The claimant suffered catastrophic brain injury due to negligence which led to meningitis. Liability was admitted. Certain heads of damage were agreed.  One of the issues in dispute was future loss of earnings. The claimant would never be able to manage her own affairs. There was no possibility of her working.


  1. There is no dispute about the recoverability of loss of earnings. HS will never be capable of any work. Had she been treated properly by the Defendant, she would have would have been able to pursue whatever occupation or career for which her intellectual and other capabilities suited her. What those capabilities would have been is very difficult to say. Albert Reid, a jointly instructed educational psychologist, concluded that HS probably “would have functioned within the average to good average range of intellectual ability and likely she would have undertaken tertiary education, potentially leading to a Degree level course with vocational qualification”. With great respect to the expertise of Mr Reid, that view is not based on any true or considered assessment of HS. Given her condition, that would be impossible.
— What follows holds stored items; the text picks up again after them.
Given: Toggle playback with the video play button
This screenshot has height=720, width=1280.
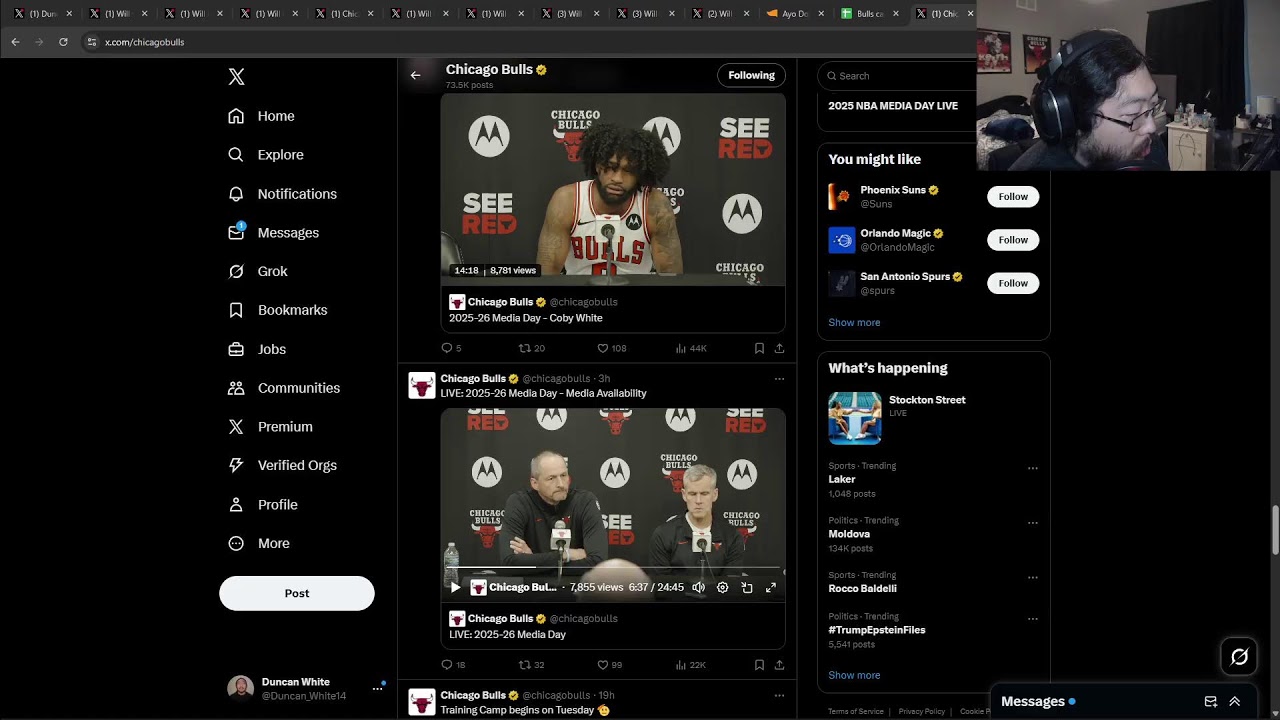Looking at the screenshot, I should coord(455,588).
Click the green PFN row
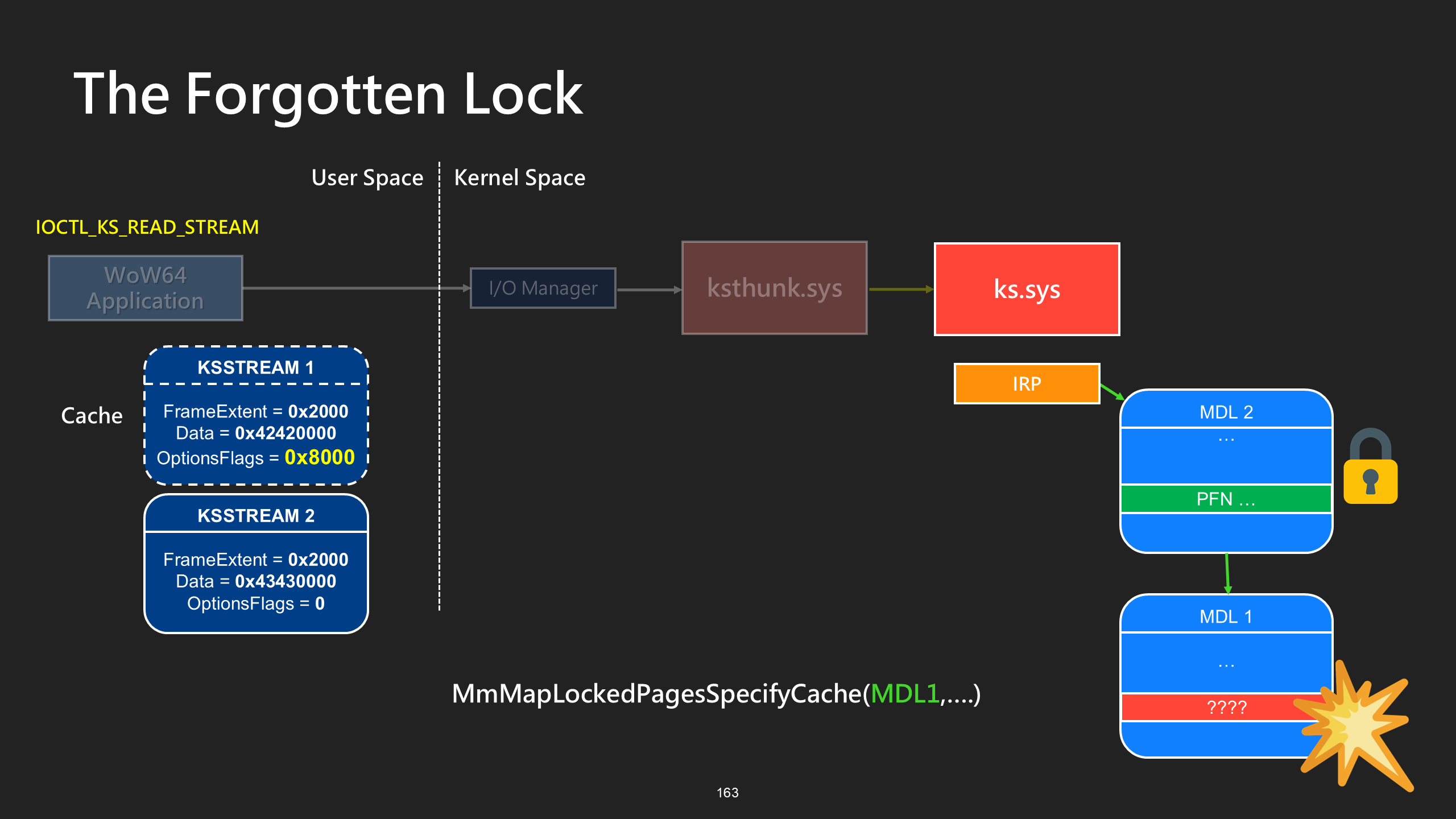The image size is (1456, 819). pyautogui.click(x=1226, y=499)
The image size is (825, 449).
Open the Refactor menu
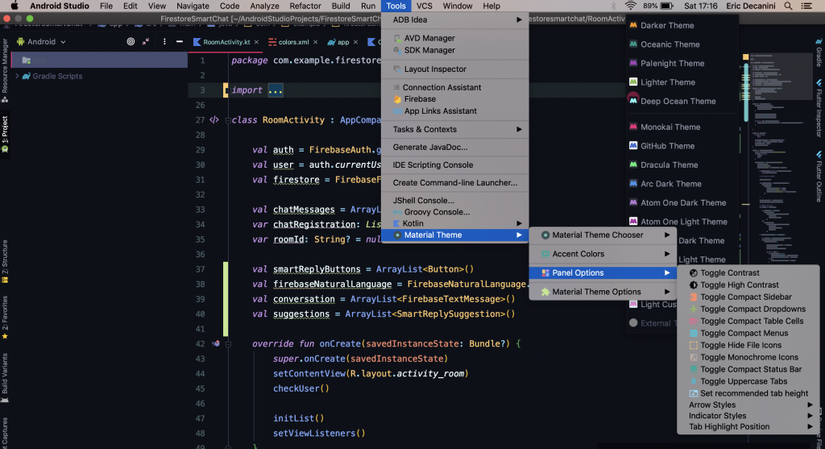(x=305, y=6)
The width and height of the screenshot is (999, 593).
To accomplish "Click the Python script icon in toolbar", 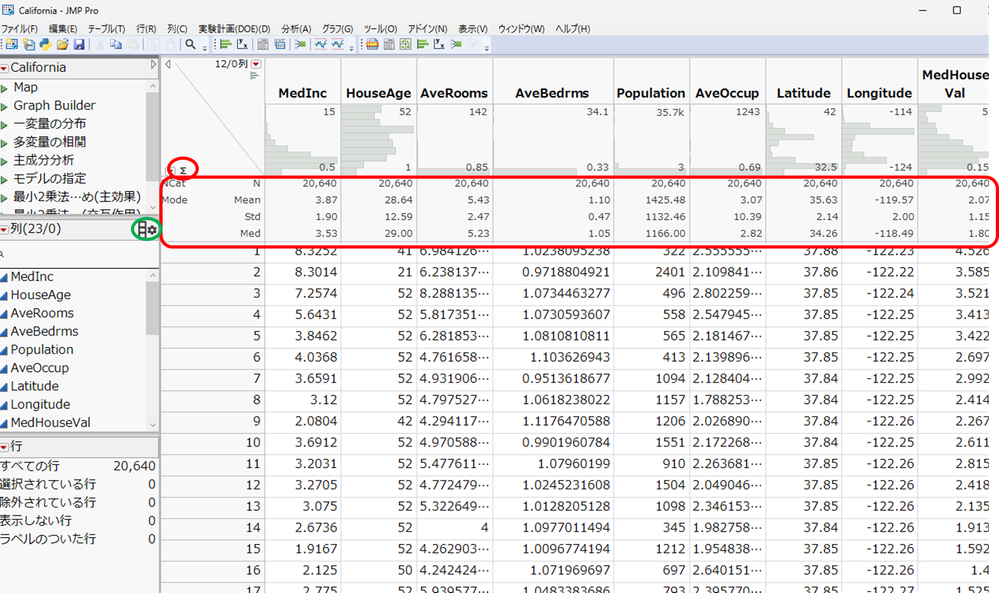I will coord(46,45).
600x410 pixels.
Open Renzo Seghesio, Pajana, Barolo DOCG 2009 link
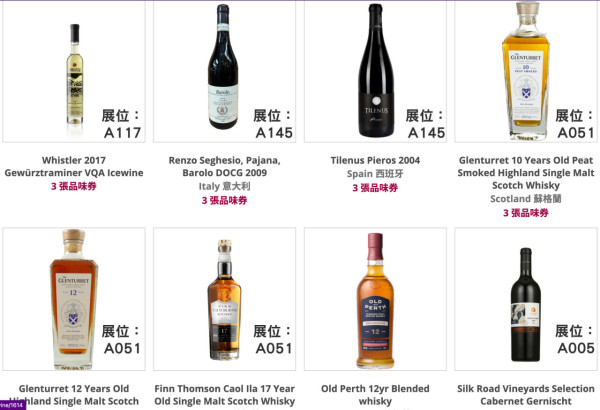coord(225,167)
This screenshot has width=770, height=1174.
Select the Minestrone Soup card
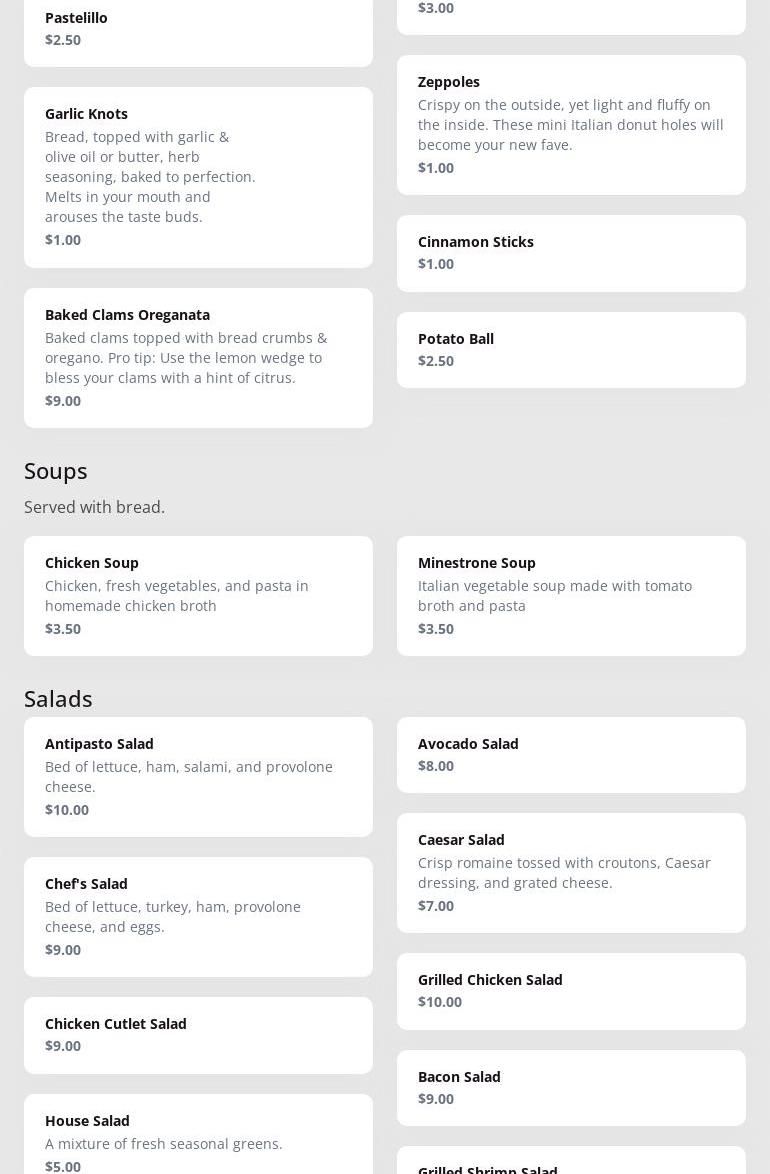point(571,596)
  2. If HS’s siblings were older, there might be some useful information to be gleaned from their progress. Since they are only 4 and 2, there is not. JS is a qualified nurse. Whilst AS works as a machine operative in the UK, his qualifications in India were to post-graduate level. It follows that there is some assistance to be gained from considering the intellectual capacity of the parents. Moreover, they are first generation immigrants to the UK who came here to further themselves and to give their children a better opportunity to progress. Wholesale generalisation of how the children of such families progress would not be a reasonable basis on which the determine HS’s likely path had she not been catastrophically damaged by the Defendant’s negligence. Equally, the ambition of such families for their children is a relevant consideration.
  3. Those who represent HS have been criticised for late introduction of material seeking to increase the base figure for loss of earnings. Given the difficulty in presenting any concrete basis for calculating this loss, I am satisfied that it was appropriate for Mr Featherby Q.C. to put forward a case based on the most recent ASHE figures. The figures were put in to give a guide to the various levels of earnings for different types of occupations as well as the median gross earnings for all female employees. Although particular calculations were prepared based on those figures, the calculations could not be any more than a broad indication of the likely earnings. Miss Bowron Q.C. invited consideration of the impact of student loan finance in the event that I were to conclude that HS would have been educated to degree level. If the circumstances of the case were different – a claimant with a defined educational path who could be expected to attend university in the next few years – student loan finance would be a significant consideration. Here HS’s notional tertiary education is over 10 years away and her educational path is anything but defined.
  4. The various calculations made by the parties provide varying figures between £223,063 and £327,511. At the conclusion of his submissions on this topic Mr Featherby Q.C. suggested that “a round view” of this head of damage might be appropriate. He argued for an award of £300,000 on that basis. I agree with Mr Featherby Q.C. that a relatively broad brush lump sum approach is appropriate. It does leave the risk that HS will be under-compensated. I do not suggest that JS’s initial ambition and hope for her first child – that she should become a doctor – would have been achieved. But it is not wholly unrealistic for her to have harboured that ambition. Had it come to fruition HS’s earnings would have been very much more than the figures set out above. Nonetheless, I consider that Mr Featherby’s proposed lump sum figure is appropriate. I award £300,000 for loss of future earnings.
  5. Miss Bowron Q.C. argued that some modest deduction from any figure for loss of earnings should be made to take account of travelling expenses to get to work. She cited Eagle v Chambers [2004] EWCA (Civ) 1033 as authority for such a deduction. The Court of Appeal in that case was faced with a judgment in which the judge had made such a deduction. The judgment of Lord Justice Waller did not establish any principle that such a deduction should be made. Rather, Lord Justice Waller declined to interfere with the decision of the judge on the basis that it was not wrong in law. The passage cited by Lord Justice Waller from the decision of the House of Lords in Dew v NCB shows that such a deduction was not to be encouraged. I do not propose to make one for the reasons given in Dew.